◆ **What you are asked to do**
To complete the exercise, write out all the data exactly.

================================

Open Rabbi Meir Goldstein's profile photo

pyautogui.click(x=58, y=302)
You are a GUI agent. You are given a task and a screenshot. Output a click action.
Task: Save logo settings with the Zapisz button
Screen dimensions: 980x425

================================

◆ **Result for this exercise**
Open Rabbi Meir Goldstein's profile photo

pyautogui.click(x=58, y=302)
You are a GUI agent. You are given a task and a screenshot. Output a click action.
Task: Save logo settings with the Zapisz button
Screen dimensions: 980x425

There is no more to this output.